Sin embargo, hay luces: la ejecución presupuestaria ha mejorado de manera notable, pues si en agosto de 2022 esta fue de un 35,4%, en agosto de este año alcanza un 50,1%, aunque con diferencias marcadas entre regiones y conocidos desafíos para evitar recurrir al nivel central para llegar al 100% de ejecución al finalizar cada año.
Esto es meritorio dado que, a falta de un cuerpo normativo actualizado y sólido aprobado por el Congreso Nacional, se han debido apoyar fuertemente en las glosas (textos que dan instrucciones para gastar o, como en este caso, que facultan a los gobiernos regionales) que cada año se revisan y proponen desde la DIPRES, y se discuten y aprueban con los respectivos proyectos de ley de presupuestos.
Entrando al análisis del proyecto de Ley de Presupuestos 2026, se aprecia una disminución general de recursos en la partida Financiamiento Gobiernos Regionales del 1,9% respecto de 2025, incluyendo una caída del 2,1% en inversión regional, en el marco de la política de consolidación del déficit fiscal del Ejecutivo. Sin embargo, más allá de los montos, el proyecto introduce medidas que podrían fortalecer la gestión regional y dotarla de mayor autonomía. Cuatro elementos destacan:
Ingresos propios: los gobiernos regionales podrán incorporar directamente en sus presupuestos lo recaudado por patentes mineras, derechos de agua, casinos de juegos, y otros derechos y patentes, lo que fortalece (aunque modestamente) la base fiscal regional. Hasta este año, sólo podían recibir el monto indicado en la ley, incluso si la recaudación hubiese sido mayor.
Flexibilidad en inversión: se permitirá ajustar proyectos hasta en un 10% sin necesidad de aprobación del CORE, lo que agiliza la gestión, reduce retrasos vinculados al calendario de sesiones del CORE y alinea la práctica con la normativa general aplicable al resto de los servicios públicos.
Educación y cultura regional: se asegura un mínimo de 1% para iniciativas culturales y se abre la posibilidad de transferencias a universidades con sede o casa central en las regiones, fortaleciendo el vínculo entre desarrollo territorial, conocimiento y cultura.
Áreas metropolitanas: se incluye un fondo especial para financiar la aplicación de las áreas metropolitanas, que son territorios urbanos de dos o más comunas de una región que comparten la utilización de diversos elementos de infraestructura, servicios y equipamiento, para coordinar la mejor integración de estos.

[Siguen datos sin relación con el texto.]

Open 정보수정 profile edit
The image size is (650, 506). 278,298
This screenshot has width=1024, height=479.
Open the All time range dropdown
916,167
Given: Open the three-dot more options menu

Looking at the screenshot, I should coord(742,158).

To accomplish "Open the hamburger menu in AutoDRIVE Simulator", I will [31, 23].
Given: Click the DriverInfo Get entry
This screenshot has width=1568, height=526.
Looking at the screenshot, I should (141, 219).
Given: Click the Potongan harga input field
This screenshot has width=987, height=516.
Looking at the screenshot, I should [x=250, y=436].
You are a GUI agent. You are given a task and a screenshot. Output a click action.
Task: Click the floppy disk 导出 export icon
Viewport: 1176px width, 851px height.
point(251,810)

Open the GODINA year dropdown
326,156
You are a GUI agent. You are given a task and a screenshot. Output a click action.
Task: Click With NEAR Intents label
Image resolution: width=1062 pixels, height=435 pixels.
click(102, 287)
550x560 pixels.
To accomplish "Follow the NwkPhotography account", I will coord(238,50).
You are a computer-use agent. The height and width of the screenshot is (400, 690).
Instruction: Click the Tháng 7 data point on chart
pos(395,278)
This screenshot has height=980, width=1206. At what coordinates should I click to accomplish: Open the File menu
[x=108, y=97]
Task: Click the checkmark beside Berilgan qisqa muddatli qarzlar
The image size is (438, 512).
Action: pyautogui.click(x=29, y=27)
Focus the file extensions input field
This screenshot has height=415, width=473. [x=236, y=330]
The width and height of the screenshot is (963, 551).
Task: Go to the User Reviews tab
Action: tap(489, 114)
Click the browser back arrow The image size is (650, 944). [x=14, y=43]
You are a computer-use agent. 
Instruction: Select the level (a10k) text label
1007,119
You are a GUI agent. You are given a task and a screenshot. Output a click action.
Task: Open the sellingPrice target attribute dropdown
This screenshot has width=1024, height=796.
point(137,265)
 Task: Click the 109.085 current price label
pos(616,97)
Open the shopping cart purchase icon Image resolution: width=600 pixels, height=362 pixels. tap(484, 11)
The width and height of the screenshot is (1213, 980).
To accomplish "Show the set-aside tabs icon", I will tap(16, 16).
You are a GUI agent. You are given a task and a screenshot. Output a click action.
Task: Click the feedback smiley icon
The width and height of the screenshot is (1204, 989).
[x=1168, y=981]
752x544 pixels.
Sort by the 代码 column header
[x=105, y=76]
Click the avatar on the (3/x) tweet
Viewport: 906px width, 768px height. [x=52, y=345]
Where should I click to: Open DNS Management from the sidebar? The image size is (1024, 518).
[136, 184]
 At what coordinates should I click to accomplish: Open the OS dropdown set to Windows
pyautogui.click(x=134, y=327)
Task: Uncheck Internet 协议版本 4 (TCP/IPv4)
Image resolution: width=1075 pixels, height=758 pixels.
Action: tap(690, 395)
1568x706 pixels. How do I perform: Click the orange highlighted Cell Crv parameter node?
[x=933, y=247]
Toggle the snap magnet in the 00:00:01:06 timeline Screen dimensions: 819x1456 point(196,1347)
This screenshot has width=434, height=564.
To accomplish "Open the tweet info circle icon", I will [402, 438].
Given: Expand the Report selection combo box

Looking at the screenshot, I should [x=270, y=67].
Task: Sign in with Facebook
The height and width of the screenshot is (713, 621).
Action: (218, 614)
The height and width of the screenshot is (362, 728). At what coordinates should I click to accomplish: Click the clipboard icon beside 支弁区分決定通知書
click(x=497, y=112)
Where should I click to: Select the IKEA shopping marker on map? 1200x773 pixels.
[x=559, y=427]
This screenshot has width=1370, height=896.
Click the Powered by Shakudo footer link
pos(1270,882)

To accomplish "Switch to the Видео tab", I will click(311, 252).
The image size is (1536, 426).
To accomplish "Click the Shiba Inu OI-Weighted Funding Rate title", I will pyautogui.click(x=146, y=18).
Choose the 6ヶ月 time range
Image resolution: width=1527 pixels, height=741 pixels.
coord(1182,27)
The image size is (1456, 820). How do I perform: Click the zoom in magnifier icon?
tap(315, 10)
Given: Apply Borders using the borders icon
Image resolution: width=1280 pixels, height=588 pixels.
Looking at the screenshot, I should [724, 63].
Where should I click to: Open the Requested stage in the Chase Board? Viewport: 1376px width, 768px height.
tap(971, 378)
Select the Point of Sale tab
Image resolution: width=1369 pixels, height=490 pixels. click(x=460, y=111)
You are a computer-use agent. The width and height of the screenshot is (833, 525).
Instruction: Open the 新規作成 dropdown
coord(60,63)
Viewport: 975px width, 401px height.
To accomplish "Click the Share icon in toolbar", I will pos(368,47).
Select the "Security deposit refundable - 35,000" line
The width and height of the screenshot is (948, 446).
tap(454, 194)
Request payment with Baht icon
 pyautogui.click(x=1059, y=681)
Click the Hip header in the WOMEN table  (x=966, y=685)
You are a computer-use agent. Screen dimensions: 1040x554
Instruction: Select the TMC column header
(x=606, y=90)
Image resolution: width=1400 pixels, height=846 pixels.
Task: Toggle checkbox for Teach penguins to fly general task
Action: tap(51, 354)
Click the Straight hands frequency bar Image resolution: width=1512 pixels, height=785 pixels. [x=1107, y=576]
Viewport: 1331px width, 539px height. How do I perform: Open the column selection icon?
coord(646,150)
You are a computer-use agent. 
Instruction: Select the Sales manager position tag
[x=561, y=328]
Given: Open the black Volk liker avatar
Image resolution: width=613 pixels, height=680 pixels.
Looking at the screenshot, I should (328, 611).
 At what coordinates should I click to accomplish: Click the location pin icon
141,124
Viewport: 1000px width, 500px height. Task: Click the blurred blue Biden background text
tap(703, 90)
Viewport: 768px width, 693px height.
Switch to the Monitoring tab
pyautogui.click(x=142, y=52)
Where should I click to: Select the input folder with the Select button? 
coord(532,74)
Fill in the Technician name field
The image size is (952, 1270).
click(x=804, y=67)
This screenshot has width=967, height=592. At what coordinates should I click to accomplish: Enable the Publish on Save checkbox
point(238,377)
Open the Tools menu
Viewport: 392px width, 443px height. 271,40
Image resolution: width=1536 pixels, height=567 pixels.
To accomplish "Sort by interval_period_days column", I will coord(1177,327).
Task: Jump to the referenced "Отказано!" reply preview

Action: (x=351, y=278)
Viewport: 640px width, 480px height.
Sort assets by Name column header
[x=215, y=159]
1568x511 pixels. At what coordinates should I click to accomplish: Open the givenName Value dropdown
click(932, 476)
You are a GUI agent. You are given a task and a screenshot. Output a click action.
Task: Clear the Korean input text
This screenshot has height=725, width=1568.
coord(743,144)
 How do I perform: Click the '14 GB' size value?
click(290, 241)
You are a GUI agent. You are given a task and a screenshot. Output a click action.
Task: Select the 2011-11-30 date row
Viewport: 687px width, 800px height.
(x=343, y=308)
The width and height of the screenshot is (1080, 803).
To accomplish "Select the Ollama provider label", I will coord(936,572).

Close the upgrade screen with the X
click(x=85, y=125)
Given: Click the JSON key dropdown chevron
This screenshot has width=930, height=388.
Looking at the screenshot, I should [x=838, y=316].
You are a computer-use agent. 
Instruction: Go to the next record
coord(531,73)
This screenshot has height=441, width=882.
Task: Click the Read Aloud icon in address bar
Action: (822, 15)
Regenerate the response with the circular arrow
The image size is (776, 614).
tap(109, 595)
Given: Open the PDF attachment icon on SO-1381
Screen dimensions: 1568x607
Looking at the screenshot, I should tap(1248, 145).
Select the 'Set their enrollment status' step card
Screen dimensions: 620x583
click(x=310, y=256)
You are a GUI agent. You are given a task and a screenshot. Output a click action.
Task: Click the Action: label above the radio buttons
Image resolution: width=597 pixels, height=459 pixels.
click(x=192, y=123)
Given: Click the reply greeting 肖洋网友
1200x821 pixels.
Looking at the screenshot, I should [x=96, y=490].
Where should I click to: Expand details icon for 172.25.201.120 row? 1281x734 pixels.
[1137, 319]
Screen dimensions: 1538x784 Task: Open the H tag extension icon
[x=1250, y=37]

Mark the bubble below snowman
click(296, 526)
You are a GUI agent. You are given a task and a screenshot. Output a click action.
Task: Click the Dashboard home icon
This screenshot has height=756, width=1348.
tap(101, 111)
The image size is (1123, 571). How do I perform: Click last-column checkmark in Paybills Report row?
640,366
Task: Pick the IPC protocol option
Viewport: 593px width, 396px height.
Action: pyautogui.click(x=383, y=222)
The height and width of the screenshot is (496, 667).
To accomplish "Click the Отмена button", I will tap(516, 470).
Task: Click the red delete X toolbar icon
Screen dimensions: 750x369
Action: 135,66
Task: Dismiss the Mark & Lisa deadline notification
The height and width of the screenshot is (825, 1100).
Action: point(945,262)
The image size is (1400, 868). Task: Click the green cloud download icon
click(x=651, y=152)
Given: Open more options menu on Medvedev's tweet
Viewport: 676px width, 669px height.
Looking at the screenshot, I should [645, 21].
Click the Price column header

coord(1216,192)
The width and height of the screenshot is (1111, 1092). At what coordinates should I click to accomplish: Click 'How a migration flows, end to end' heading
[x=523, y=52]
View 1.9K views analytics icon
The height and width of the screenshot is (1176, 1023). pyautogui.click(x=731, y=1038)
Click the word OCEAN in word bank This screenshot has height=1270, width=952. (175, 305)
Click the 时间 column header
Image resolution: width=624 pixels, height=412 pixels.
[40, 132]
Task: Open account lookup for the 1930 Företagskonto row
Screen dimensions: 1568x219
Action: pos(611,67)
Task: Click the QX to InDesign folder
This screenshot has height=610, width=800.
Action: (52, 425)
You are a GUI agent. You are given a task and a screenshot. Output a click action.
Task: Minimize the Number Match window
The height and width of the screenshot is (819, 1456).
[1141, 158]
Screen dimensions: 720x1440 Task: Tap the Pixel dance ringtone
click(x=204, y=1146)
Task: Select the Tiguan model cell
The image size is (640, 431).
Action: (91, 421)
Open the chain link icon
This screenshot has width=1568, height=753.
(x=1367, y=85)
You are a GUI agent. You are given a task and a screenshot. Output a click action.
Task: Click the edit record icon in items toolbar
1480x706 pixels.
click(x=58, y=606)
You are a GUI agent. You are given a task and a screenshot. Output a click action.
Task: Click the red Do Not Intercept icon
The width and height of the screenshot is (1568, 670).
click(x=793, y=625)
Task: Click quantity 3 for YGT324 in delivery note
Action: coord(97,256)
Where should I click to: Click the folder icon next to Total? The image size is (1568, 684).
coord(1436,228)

Debería favorecer a conurbaciones como Alto Hospicio-Iquique o el área metropolitana del Gran Concepción, por citar ejemplos.
En suma, la descentralización chilena avanza, pero aún de manera incompleta. Los próximos pasos requieren más que glosas presupuestarias: urge una ley orgánica actualizada que defina reglas claras de financiamiento y responsabilidad fiscal regional, que dé certeza sobre cómo se financiarán los gobiernos regionales en el largo plazo y sincere cómo se gestionarán fuentes de financiamiento que son resabios de la obsoleta institucionalidad de las intendencias.
¿Por qué seguimos restándoles presupuesto a las regiones para gastos de emergencias en lugar de establecer un fondo dedicado a este fin? Superar esa lógica centralista sería una señal potente de confianza en la gestión territorial. El desafío (probablemente para la próxima administración) será superar la retórica descentralizadora a un marco fiscal moderno que garantice autonomía con responsabilidad. Solo así los gobiernos regionales podrán transformarse en verdaderos motores del desarrollo territorial y no en simples ejecutores de recursos del nivel central.
En conclusión, el proceso de descentralización chileno ha avanzado de forma lenta pero sostenida. La dimensión política se ha consolidado; la administrativa continúa madurando; y la fiscal aún espera su turno. El presupuesto 2026 no implica una expansión de recursos, pero sí recoge lecciones de los últimos años y abre un espacio para que los gobiernos regionales gestionen con mayor autonomía. La descentralización fiscal sigue siendo la deuda mayor, pero este proyecto de ley es una señal de que, pese a la lentitud, la saga de la descentralización regional continúa.